━━━━━ Working data

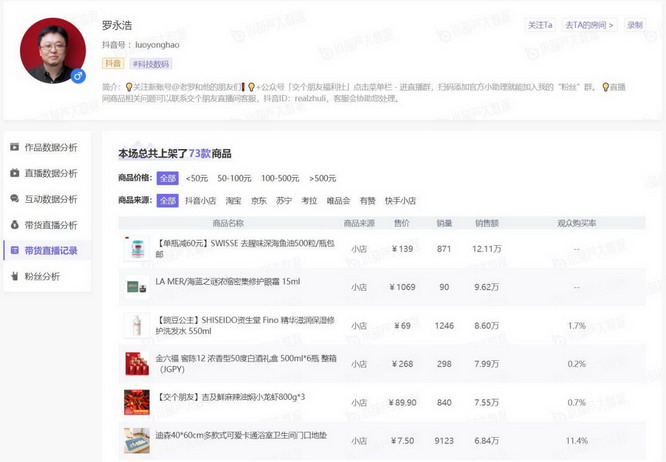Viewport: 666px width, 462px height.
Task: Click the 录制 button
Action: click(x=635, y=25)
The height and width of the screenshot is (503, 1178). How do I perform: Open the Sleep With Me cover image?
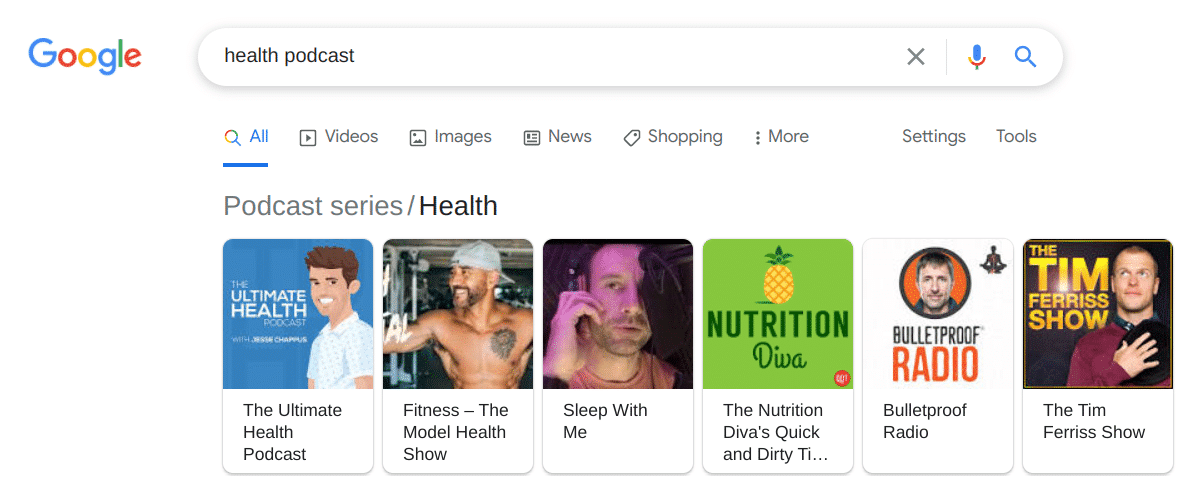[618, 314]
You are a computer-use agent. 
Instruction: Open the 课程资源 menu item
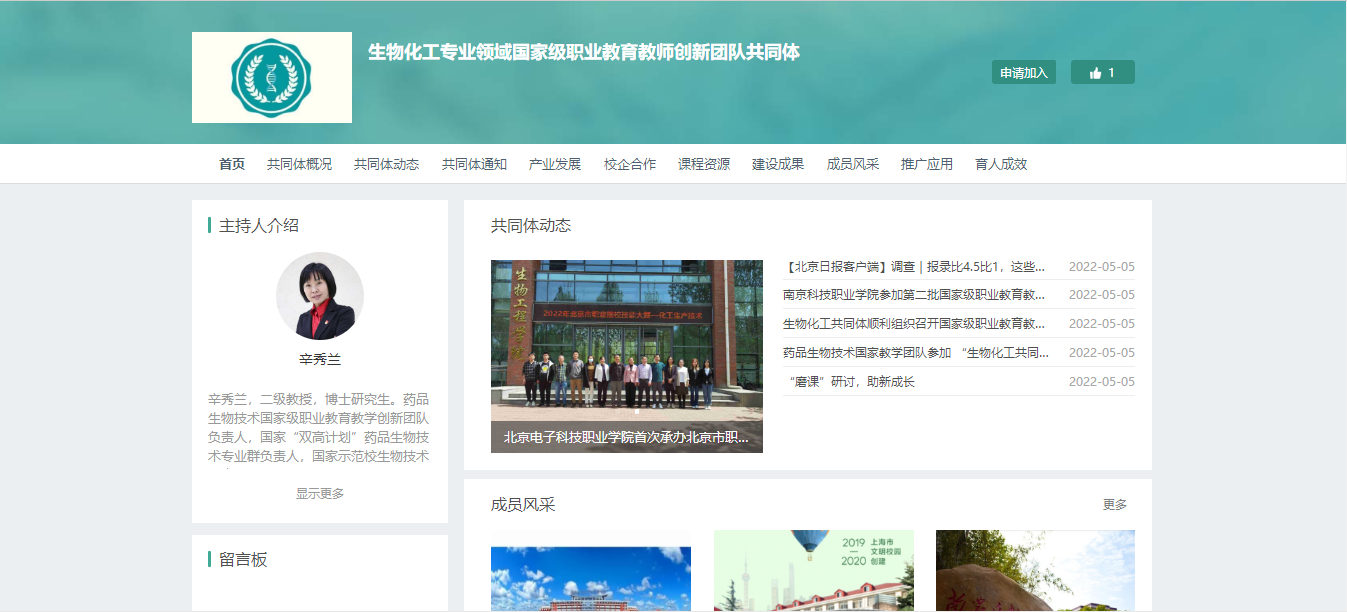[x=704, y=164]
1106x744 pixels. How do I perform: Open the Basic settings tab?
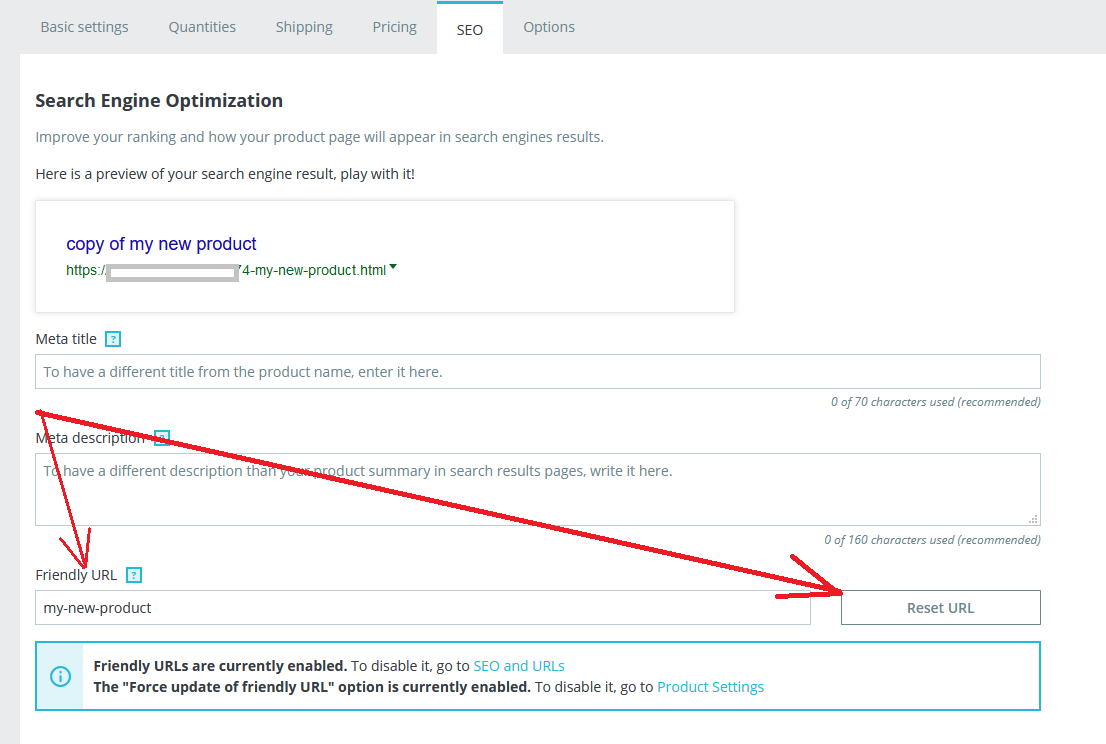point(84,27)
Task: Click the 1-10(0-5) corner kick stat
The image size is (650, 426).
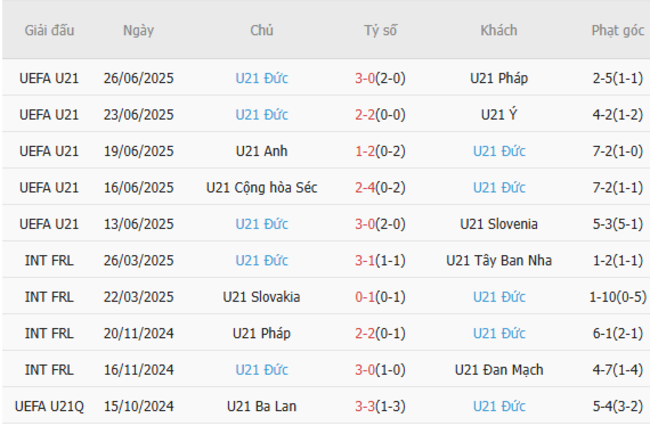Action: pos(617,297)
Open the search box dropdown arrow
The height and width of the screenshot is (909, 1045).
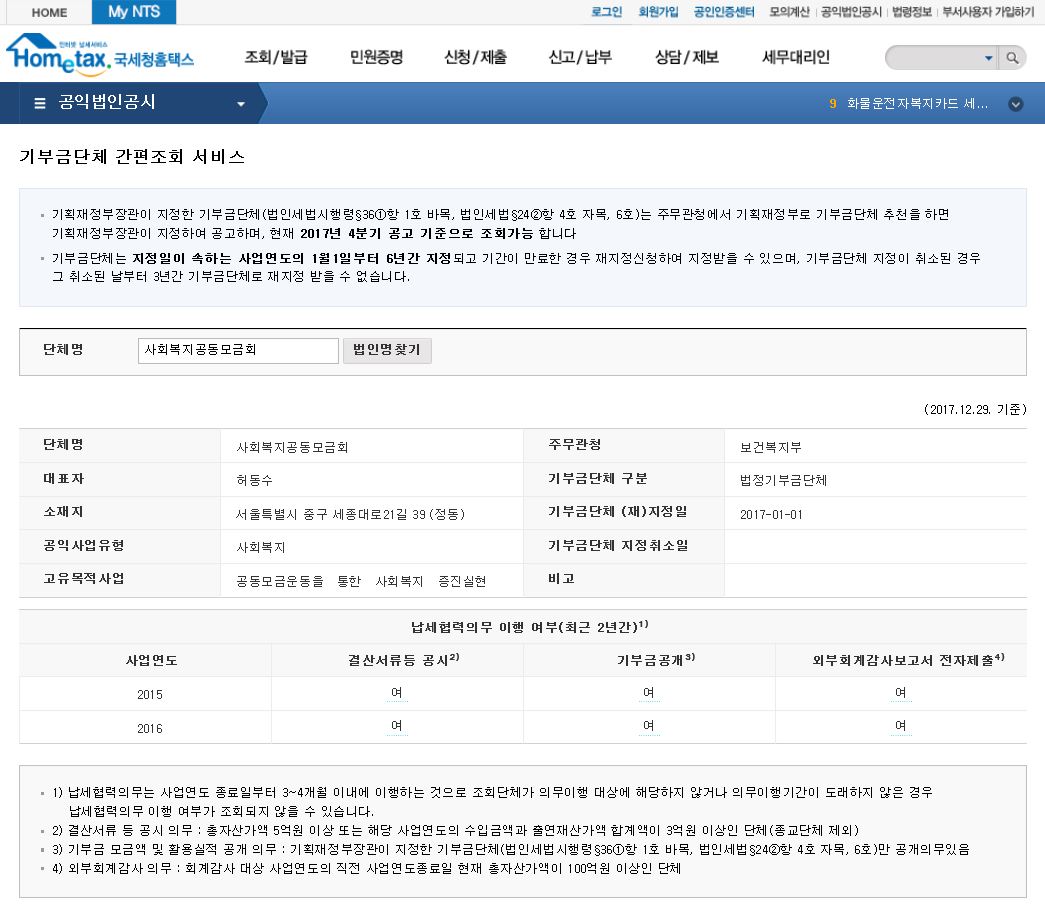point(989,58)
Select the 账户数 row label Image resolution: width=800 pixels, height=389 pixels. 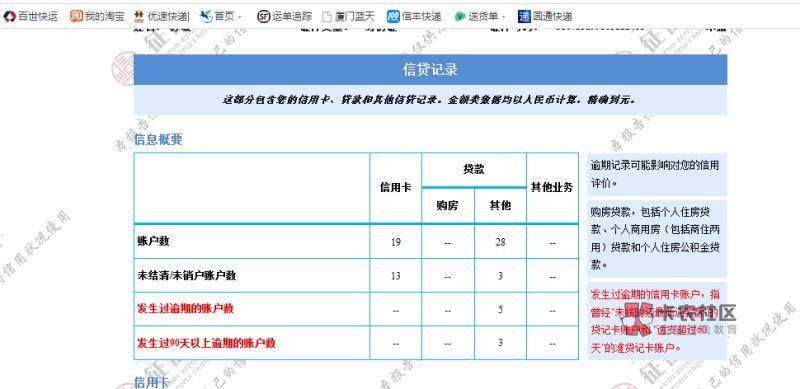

━━━━━━━━━━

▶ _Work task_:
When you reach the line containing "The height and width of the screenshot is (909, 1045)." in the records above, write out that line and every line after it through the end, exactly, but omit the pictures.

▶ _Result of this exercise_:
The height and width of the screenshot is (909, 1045).
point(989,58)
Select the 账户数 row label Image resolution: width=800 pixels, height=389 pixels. 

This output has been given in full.